As one of my team members went to address a trouble ticket, he noticed another computer with what looked like pornography on the screen.


The computer tech and network team have come to me for guidance on how to stop such activity as it has caused our regular services to slow or even come to a screeching halt.  All IT teams are spending an enormous amount of time rebuilding workers computers and servers rather than optimizing our existing computer services for the business of the company.


With the increased workload on al It teams fixing problems that stem from non work related activities, we have not been able to perform other requirements and I am sure the entire workforce’s productivity is declining as the amount of none work related activities are increasing weekly.


It is just a matter of time before our network is completed destroyed due to the activity.


You are convinced that management should establish an e-mail policy.


Problem rewrite


What organizational problem exists?  What is wrong?
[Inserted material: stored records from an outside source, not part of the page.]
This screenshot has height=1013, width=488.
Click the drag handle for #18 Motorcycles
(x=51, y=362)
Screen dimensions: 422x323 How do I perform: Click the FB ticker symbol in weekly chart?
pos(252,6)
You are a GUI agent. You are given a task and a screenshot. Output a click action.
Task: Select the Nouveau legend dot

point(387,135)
Why does it need to be solved?  Is there a history or background that is relevant?


At present, no e-mail policy exists, and you are convinced that the executive council is not fully aware of the dangers of failing to provide a comprehensive company policy dictating the uses and abuses of e-mail and online resources. You decide to write a justification/recommendation report.
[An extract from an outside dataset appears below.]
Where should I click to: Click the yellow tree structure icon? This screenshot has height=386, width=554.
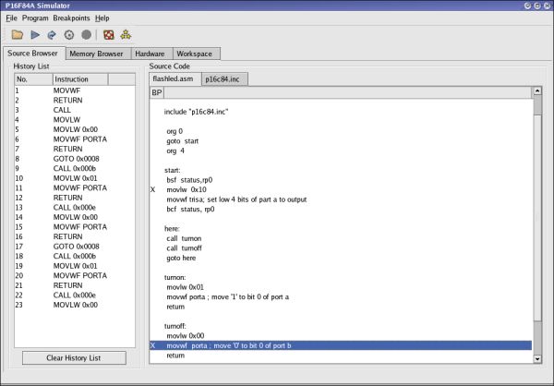[126, 35]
It has been noted that some of the employees are misusing the e-mail services available through the company computer and internet facilities. Employees have been caught sending private messages, playing computer games, shopping online, displaying pornographic pictures and videos amongst other abuses. This strains the facilities and affects the employees’ output.
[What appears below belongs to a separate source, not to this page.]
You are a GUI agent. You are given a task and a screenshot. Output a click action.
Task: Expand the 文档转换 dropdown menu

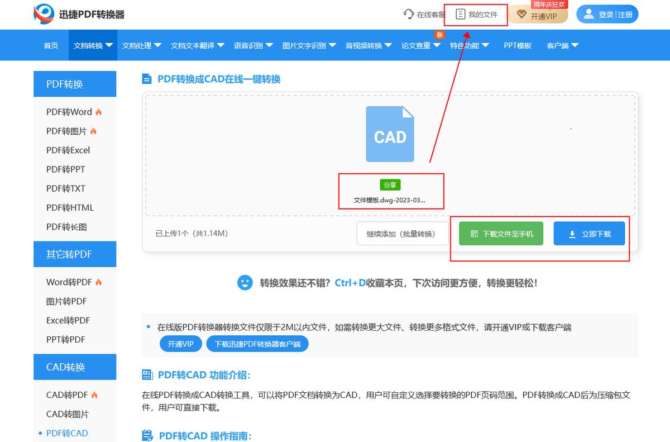point(92,45)
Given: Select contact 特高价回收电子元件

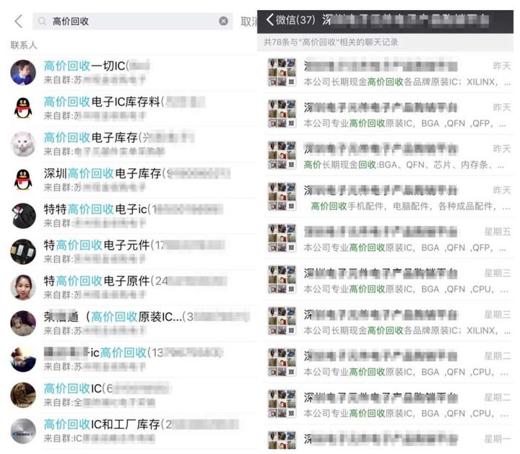Looking at the screenshot, I should coord(133,251).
Porno surfing and displaying porno pictures can expose the company to sexually harassment charges.


The policies to be implemented will bring forth efficiency in workers, computer cost reduction, increased productivity and effectiveness.


Feasibility develop


Are you sure a solution can be found in time available? How do you know?


Audience develop


Who in your organization would have the power to implement your recommendation?  What secondary audiences, might be asked to evaluate your report?  What audiences would be affected by your recommendation? Will anyone in the organization serve as a gatekeeper, determining whether your report is sent to decision makers? What watchdog audiences might read the report?

  • What is the audience’s major concern or priority?  What “hot buttons” must you address with care?


Although workplace privacy is a hot-button issue for unions and employee-rights groups alike, employers have legitimate reasons for wanting to know how employees are using company computing resources. Moreover, a high percentage of lawsuits involve the use and abuse of e-mail.

Your final report should address your company’s executives, provide a recommendation
or series of recommendations and should draw from your research and discussion.

Your company’s executive council is generally receptive to sound suggestions, especially if they are potentially inexpensive.


Topics to Investigate develop


List the questions and sub questions you will answer in your report, the topics or concepts you will explain, the aspects of the problem you will discuss


I plan to discuss in detail: (some options below)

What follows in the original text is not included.